=== What is required ===
Exactly the lines below starting at the line with "This screenshot has height=394, width=900." and ending at the line with "Screen dimensions: 640x360" are wanted, with both ends included. Leave out the pictures and add no other lines.

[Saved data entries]
==================================================
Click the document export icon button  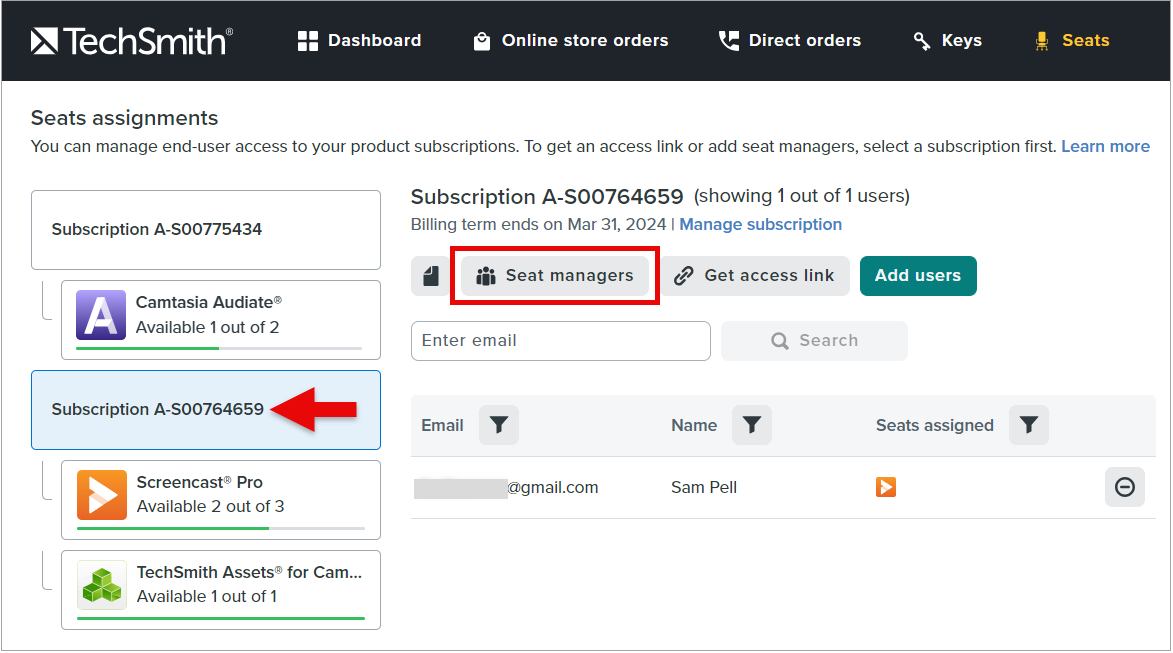pyautogui.click(x=431, y=276)
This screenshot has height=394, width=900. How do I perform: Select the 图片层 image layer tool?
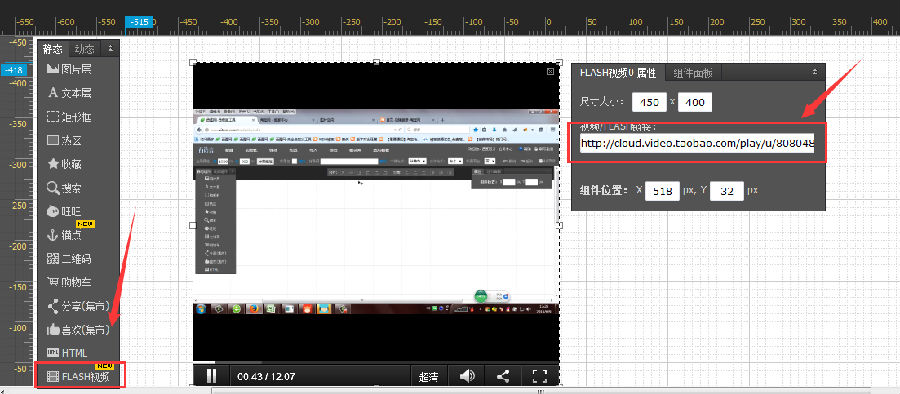tap(69, 69)
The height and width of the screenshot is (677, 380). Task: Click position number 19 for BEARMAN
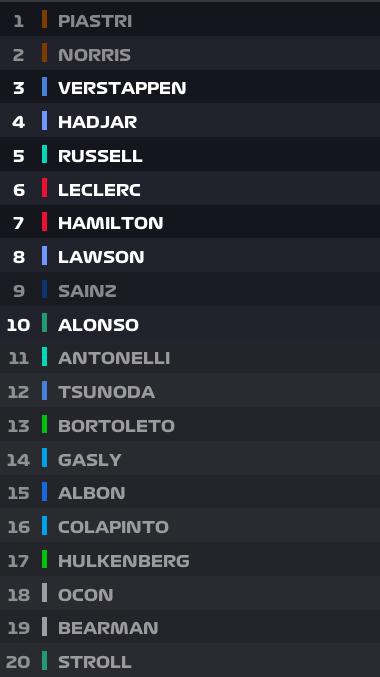click(18, 628)
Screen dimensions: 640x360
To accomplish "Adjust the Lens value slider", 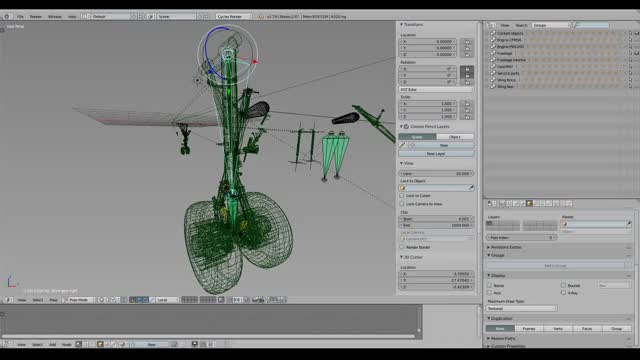I will click(x=436, y=173).
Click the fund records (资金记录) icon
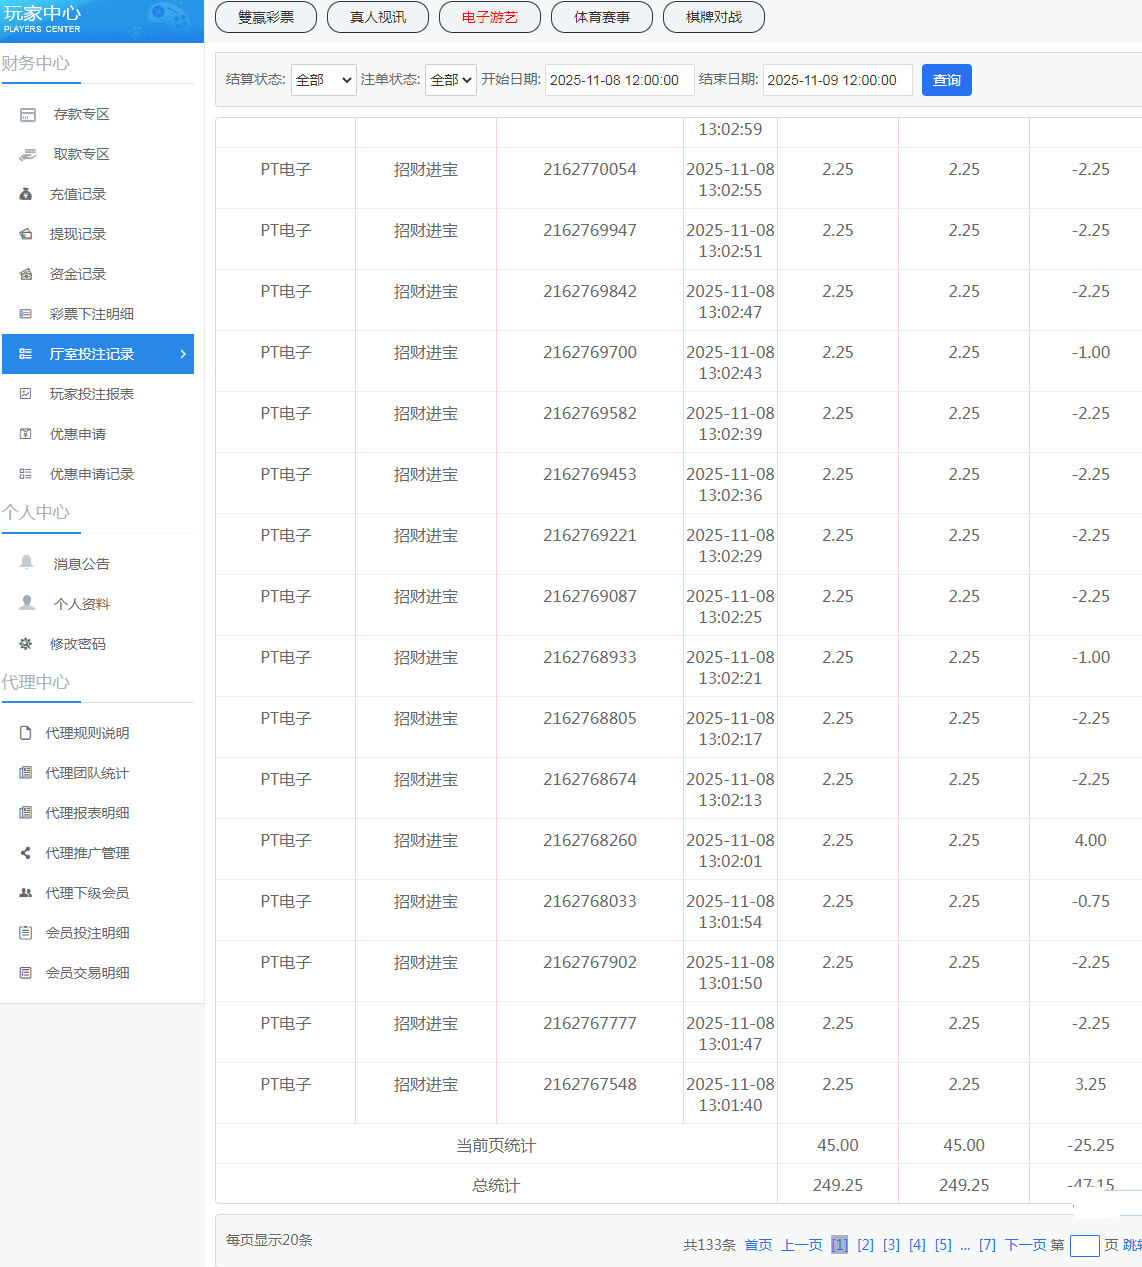This screenshot has height=1267, width=1142. [26, 275]
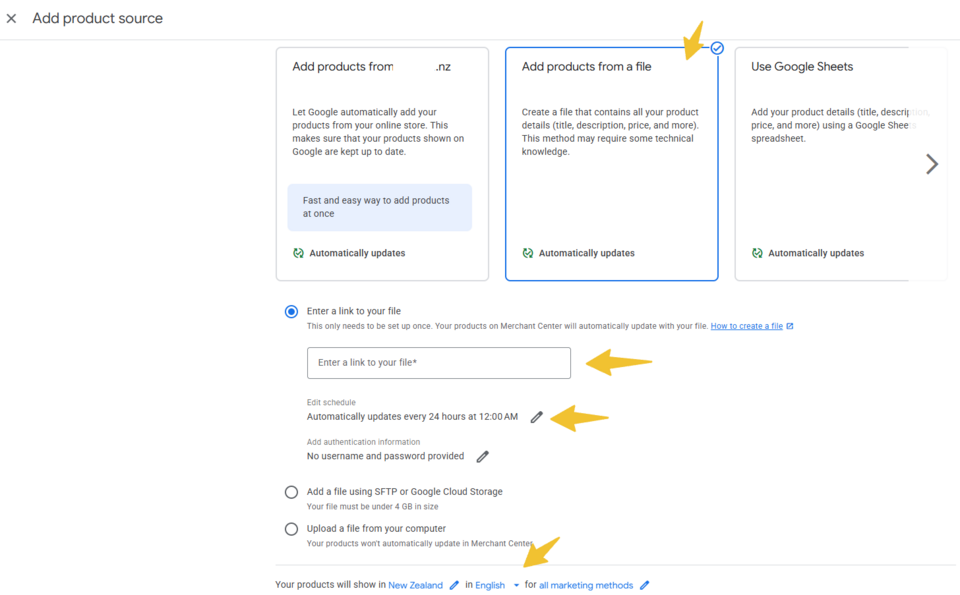Select Enter a link to your file option
960x595 pixels.
pos(291,312)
==================================================
=== Your response ===
This screenshot has height=394, width=900. How do I perform: Select the 图片层 image layer tool?
tap(69, 69)
The height and width of the screenshot is (677, 380). Task: Click position number 19 for BEARMAN
click(18, 628)
Screen dimensions: 640x360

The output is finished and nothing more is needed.